When programming, it is very important to know that the code we have written does what it was intended. Unfortunately, this step is often skipped in scientific programming, especially when developing code for our own personal work.

Researchers sometimes check that their code behaves correctly by manually running it on some sample data and inspecting the results. However, it is much better and safer to automate this process, so the tests can be run often -- perhaps even after each new commit! This not only reassures us that the code behaves as it should at any given moment, it also gives us more flexibility to change it, because we have a way of knowing when we have broken something by accident.

In this chapter, we will mostly look at how to write unit tests, which check the behaviour of small parts of our code. We will work with a particular framework for Python code, but the principles we discuss are general. We will also look at how to use a debugger to locate problems in our code, and services that simplify the automated running of tests.

A few reasons not to do testing¶

Sensibility	Sense
It's boring	Maybe
Code is just a one off throwaway	As with most research codes
No time for it	A bit more code, a lot less debugging
Tests can be buggy too	See above
Not a professional programmer	See above
Will do it later	See above

A few reasons to do testing¶

laziness: testing saves time
peace of mind: tests (should) ensure code is correct
runnable specification: best way to let others know what a function should do and not do
reproducible debugging: debugging that happened and is saved for later reuse
code structure / modularity: since we may have to call parts of the code independently during the tests
ease of modification: since results can be tested

Not a panacea¶

Trying to improve the quality of software by doing more testing is like trying to lose weight by weighing yourself more often. - Steve McConnell

Testing won't correct a buggy code
Testing will tell you were the bugs are...
... if the test cases cover the bugs

If the test cases do not cover the bugs, things can go horribly wrong - an example for this is Therac-25.

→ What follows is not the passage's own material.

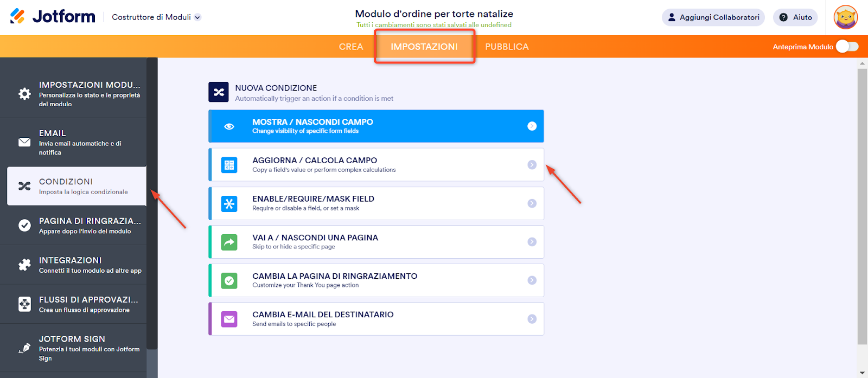Viewport: 868px width, 378px height.
Task: Click the green arrow Vai A/Nascondi icon
Action: 229,242
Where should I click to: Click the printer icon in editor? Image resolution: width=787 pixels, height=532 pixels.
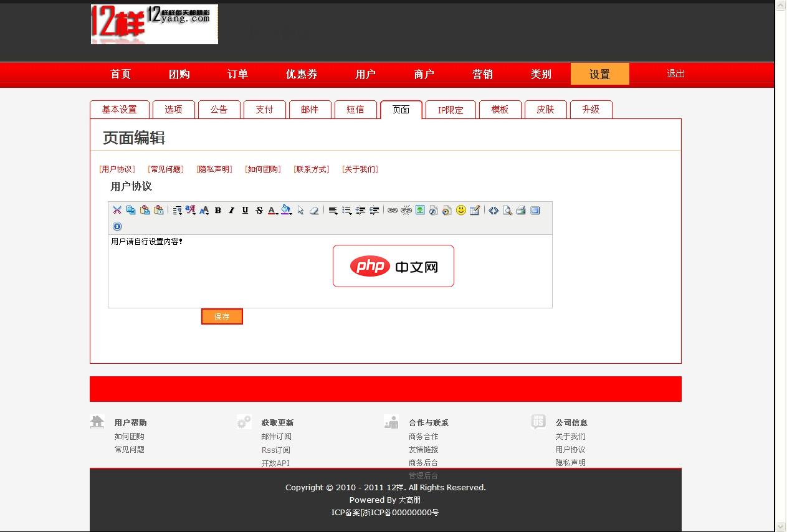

Tests at different scales¶

Level of test	Area covered by test
Unit testing	smallest logical block of work (often < 10 lines of code)
Component testing	several logical blocks of work together
Integration testing	all components together / whole program

Always start at the smallest scale!

If a unit test is too complicated, go smaller.

Legacy code hardening¶

Very difficult to create unit-tests for existing code
Instead we make a regression test
Run program as a black box:

setup input
run program
read output
check output against expected result

Does not test correctness of code
Checks code is a similarly wrong on day N as day 0

Testing vocabulary¶

fixture: input data
action: function that is being tested
expected result: the output that should be obtained
actual result: the output that is obtained
coverage: proportion of all possible paths in the code that the tests take

Branch coverage:¶

if energy > 0:
    ! Do this 
else:
    ! Do that

Is there a test for both energy > 0 and energy <= 0?